Work instructions - Output the entries exactly.

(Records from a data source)
--*--

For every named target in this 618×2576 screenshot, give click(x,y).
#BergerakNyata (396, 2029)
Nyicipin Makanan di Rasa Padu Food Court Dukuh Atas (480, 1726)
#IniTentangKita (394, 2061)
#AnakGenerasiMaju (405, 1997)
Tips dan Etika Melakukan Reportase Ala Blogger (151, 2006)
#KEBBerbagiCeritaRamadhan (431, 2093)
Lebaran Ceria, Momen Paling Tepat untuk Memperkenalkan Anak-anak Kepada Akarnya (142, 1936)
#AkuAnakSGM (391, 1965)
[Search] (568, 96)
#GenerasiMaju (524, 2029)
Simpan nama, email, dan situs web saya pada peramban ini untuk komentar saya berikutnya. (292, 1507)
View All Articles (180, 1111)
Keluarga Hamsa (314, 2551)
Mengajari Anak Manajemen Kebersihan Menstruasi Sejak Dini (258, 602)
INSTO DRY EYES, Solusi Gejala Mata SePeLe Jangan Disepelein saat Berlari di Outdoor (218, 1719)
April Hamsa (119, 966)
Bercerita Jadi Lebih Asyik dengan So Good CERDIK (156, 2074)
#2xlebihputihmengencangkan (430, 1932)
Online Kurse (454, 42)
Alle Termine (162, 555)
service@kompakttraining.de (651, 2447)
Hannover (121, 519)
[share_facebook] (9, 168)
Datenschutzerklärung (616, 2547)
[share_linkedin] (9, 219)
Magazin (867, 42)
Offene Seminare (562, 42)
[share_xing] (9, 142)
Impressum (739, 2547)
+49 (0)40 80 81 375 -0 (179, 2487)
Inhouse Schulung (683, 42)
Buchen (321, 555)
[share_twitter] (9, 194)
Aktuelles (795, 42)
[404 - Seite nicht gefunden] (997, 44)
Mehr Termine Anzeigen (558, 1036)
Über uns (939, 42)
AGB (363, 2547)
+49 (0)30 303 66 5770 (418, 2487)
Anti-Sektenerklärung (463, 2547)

--*--

Task result -
For every named target in this 618×2576 screenshot, give click(x,y).
#BergerakNyata (396, 2029)
Nyicipin Makanan di Rasa Padu Food Court Dukuh Atas (480, 1726)
#IniTentangKita (394, 2061)
#AnakGenerasiMaju (405, 1997)
Tips dan Etika Melakukan Reportase Ala Blogger (151, 2006)
#KEBBerbagiCeritaRamadhan (431, 2093)
Lebaran Ceria, Momen Paling Tepat untuk Memperkenalkan Anak-anak Kepada Akarnya (142, 1936)
#AkuAnakSGM (391, 1965)
[Search] (568, 96)
#GenerasiMaju (524, 2029)
Simpan nama, email, dan situs web saya pada peramban ini untuk komentar saya berikutnya. (292, 1507)
View All Articles (180, 1111)
Keluarga Hamsa (314, 2551)
Mengajari Anak Manajemen Kebersihan Menstruasi Sejak Dini (258, 602)
INSTO DRY EYES, Solusi Gejala Mata SePeLe Jangan Disepelein saat Berlari di Outdoor (218, 1719)
April Hamsa (119, 966)
Bercerita Jadi Lebih Asyik dengan So Good CERDIK (156, 2074)
#2xlebihputihmengencangkan (430, 1932)
Online Kurse (454, 42)
Alle Termine (162, 555)
service@kompakttraining.de (651, 2447)
Hannover (121, 519)
[share_facebook] (9, 168)
Datenschutzerklärung (616, 2547)
[share_linkedin] (9, 219)
Magazin (867, 42)
Offene Seminare (562, 42)
[share_xing] (9, 142)
Impressum (739, 2547)
+49 (0)40 80 81 375 -0 (179, 2487)
Inhouse Schulung (683, 42)
Buchen (321, 555)
[share_twitter] (9, 194)
Aktuelles (795, 42)
[404 - Seite nicht gefunden] (997, 44)
Mehr Termine Anzeigen (558, 1036)
Über uns (939, 42)
AGB (363, 2547)
+49 (0)30 303 66 5770 (418, 2487)
Anti-Sektenerklärung (463, 2547)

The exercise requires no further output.